Companies have two objectives, sell as many devices as possible and make as much money as possible. Apple succeeds at both to levels other companies simply cannot attain. Through Steve Jobs the company set itself up as something of a pop culture phenomenon and whatever it launches will sell by millions.

Samsung sells more devices yes, but then it makes a hell of a lot more too. From a device to device perspective iPhone sales surpass other smartphones by millions, while Apple rakes in money on a scale no other company matches, especially now that Samsung has slid. It also helps that the iPhone 6 is a very good smartphone regardless.
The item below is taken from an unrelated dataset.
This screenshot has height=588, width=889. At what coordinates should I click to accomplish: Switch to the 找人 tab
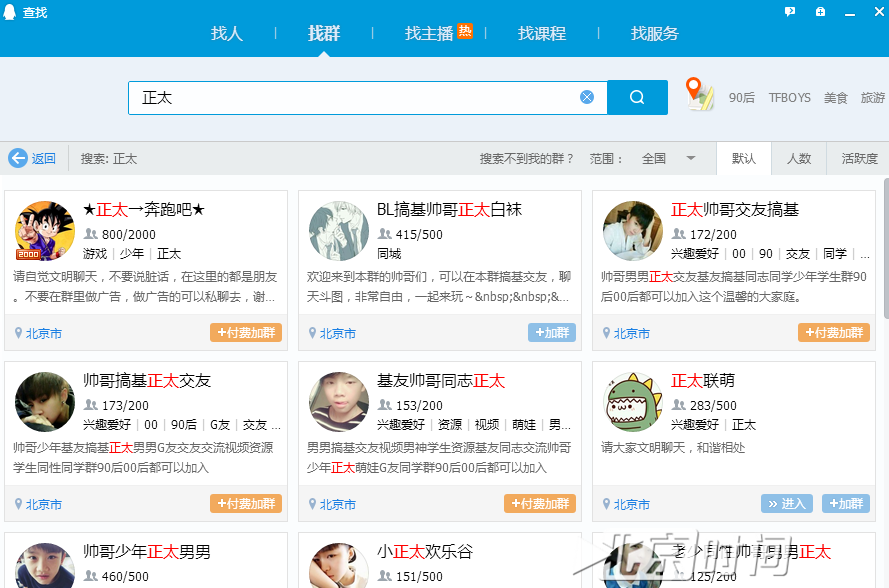click(226, 33)
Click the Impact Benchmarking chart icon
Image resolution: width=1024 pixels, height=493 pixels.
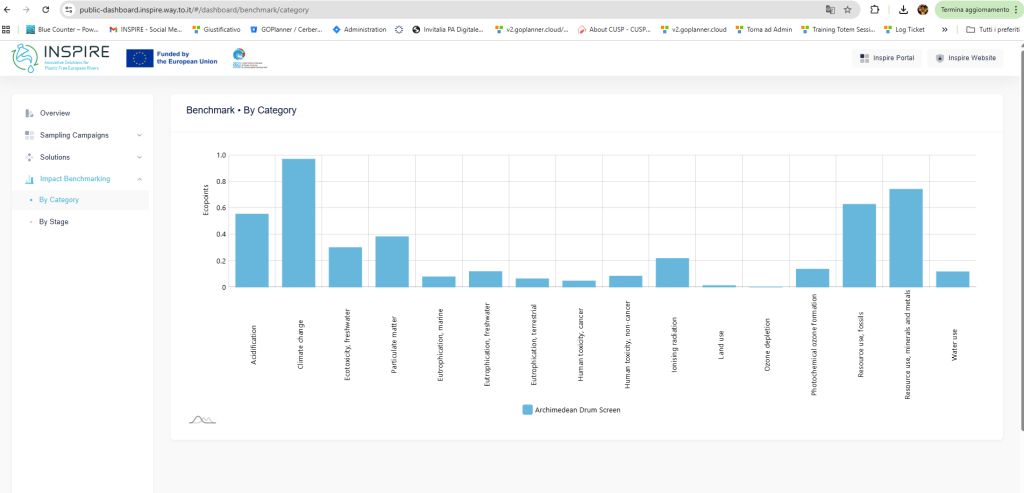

Here's what we said about Apple this year:

iPhone sales went through the roof, with the early launch of the iPhone 6 likely to have played a part, while the next quarter should provide a similar scenario (the company has stated revenue guidance for the holiday quarter of $63.5-66.5B, with gross margin of 37.5-38.5%). Apple will be increasingly worried about iPad sales, which continued to decline, falling 12.5% with 12.316 million units sold. Cupertino will likely wait to the next quarter for a better idea of the state of the iPad business; the new iPads were imminent in this period and likely slowed sales of outgoing models. Apple's Mac business continues to thrive, now among the fifth largest PC companies in the world, it is also one of the only ones that is growing.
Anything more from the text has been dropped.